Indium-rich metal halide lamps are sometimes used to illuminate aquariums that have live coral, since coral needs deep-blue wavelengths for proper health.

11. Why do some fluorescent lamp starters and neon lamps need light to start?

A few people get annoyed at fluorescent lamps that refuse to start unless some light hits the fixture. Why should there be a light that refuses to turn on when it is dark?

Here is the explanation. These fluorescent fixtures have starters. The starter is usually of the "glow switch" type. The glow switch starter is a glow lamp with a bimetal strip for one electrode. The bimetal strip changes shape as it heats up, and contacts the other electrode and temporarily becomes a short circuit. For more information on fluorescent lamp circuits, go to the Fluorescent Lamp General Info Page.

But why the light sensitivity? The glow lamp in the starter may be hard to ionize at normal line voltage. Sometimes light hitting the electrodes of the glow lamp can help via the photoelectric effect. Light hitting the electrodes can dislodge or at least loosen a few electrons of the electrode material's atoms. Some starters have holes in them, which let stray light in to help.

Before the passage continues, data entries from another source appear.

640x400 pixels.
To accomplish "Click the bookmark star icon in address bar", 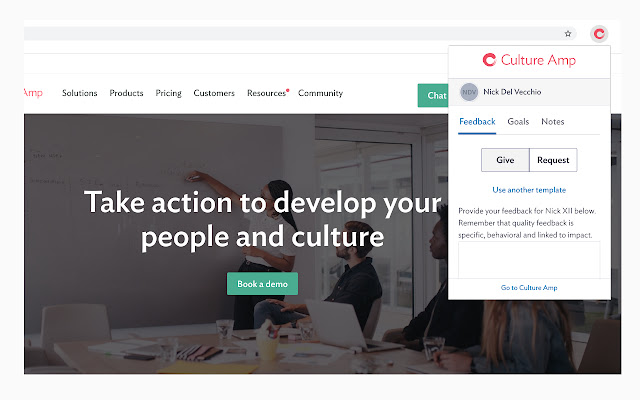I will (568, 34).
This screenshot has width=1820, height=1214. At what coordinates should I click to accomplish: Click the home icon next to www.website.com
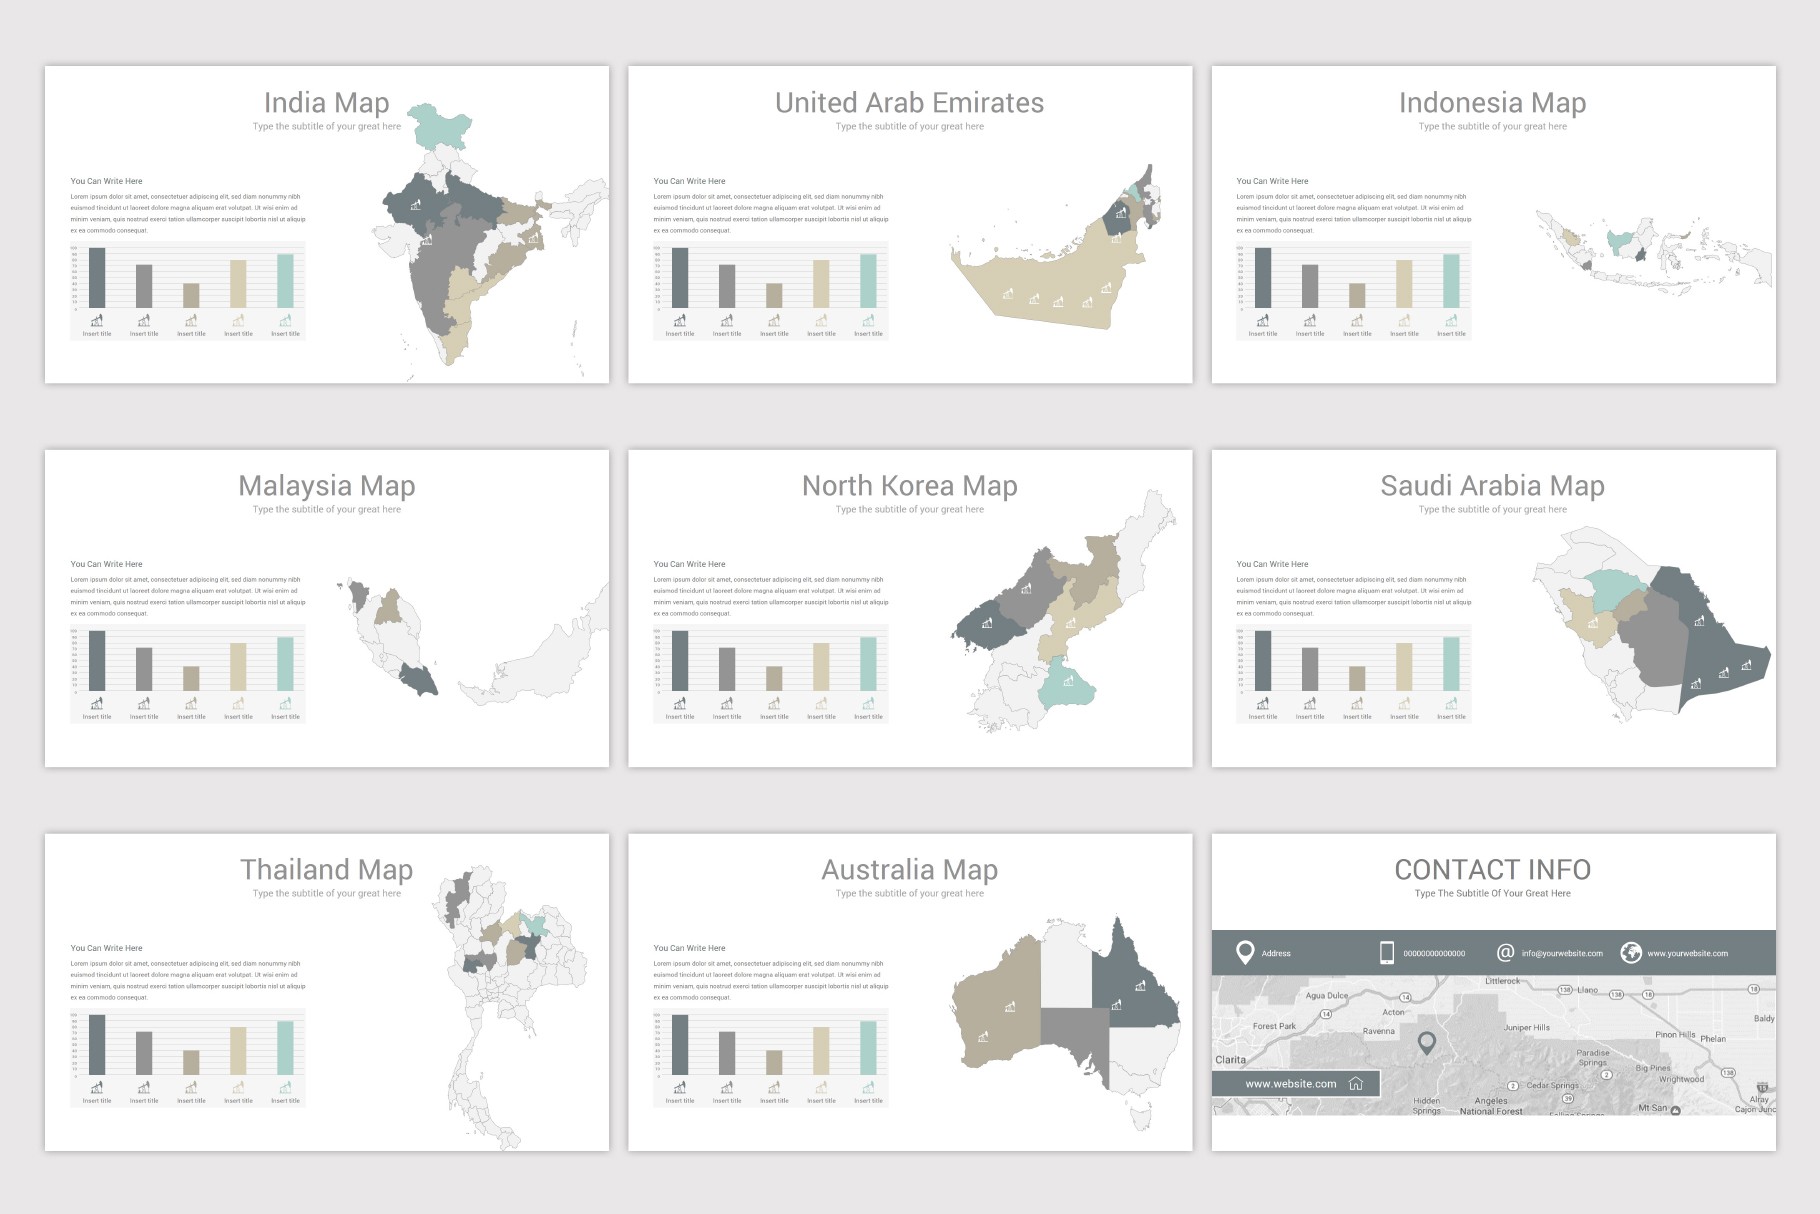pos(1356,1083)
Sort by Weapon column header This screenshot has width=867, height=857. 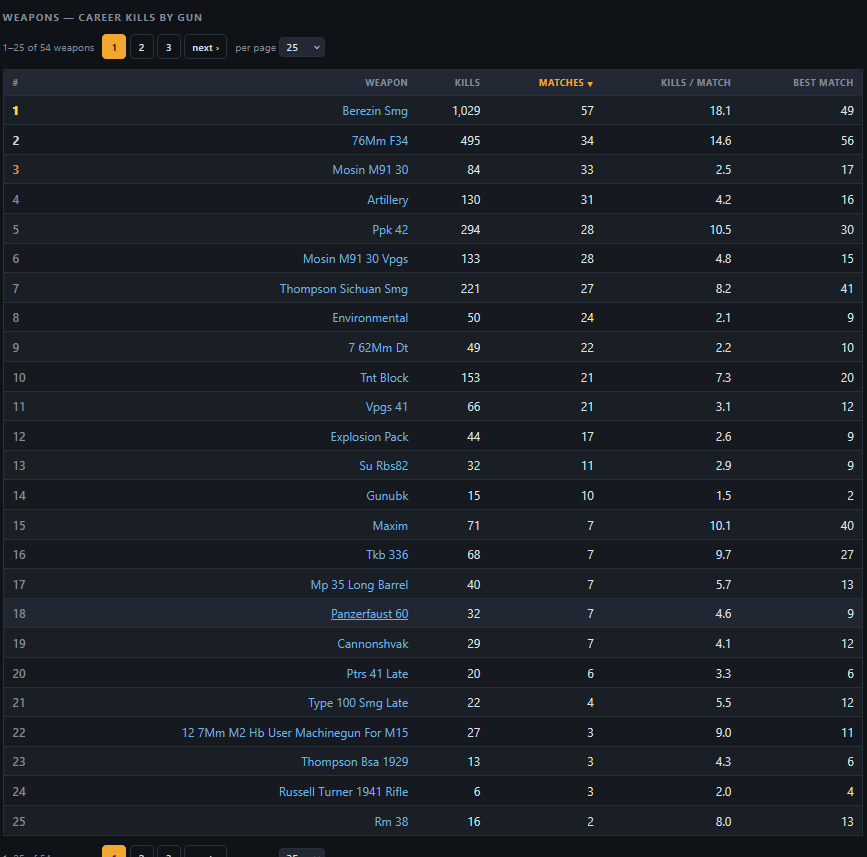pyautogui.click(x=386, y=82)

Some starters have been made with easier-ionizing gas in them, but have been prone to ionizing too easily. They ionized instead of the fluorescent tube at times when the tube should have struck. Other starters have had radioactive material in them to assist starting, but many people do not like radioactive things around them.

Some neon lamps do this also, normally when they have aged past their expected life. This is usually a characteristic of "high intensity" neon lamps such as NE-2H, which have a reddish orange color and are filled with pure neon. The electrodes are coated with material favorable to a glow discharge, but the electrodes wear out and either higher voltage or the photoelectric effect is needed to make them start. These lamps often flicker when there is light and stay out when it is dark. Neon lamps with a neon-argon mixture start more easily, but are dimmer. They have a non-reddish orange color. They usually work reliably until they are too dark from sputtered electrode material to be useful.

If you replace a neon lamp, be sure that the dropping resistor for an NE-2H is at least 33K ohms for use with 120 volts AC. It is common to use 22K for more light, but this compromises the life of the NE-2H. If you replace an NE-2H with an NE-2 (easier starting), be sure to use a much higher dropping resistor, at least 150K ohms and preferably at least 180K for use with 120 volts AC. Light output will be low.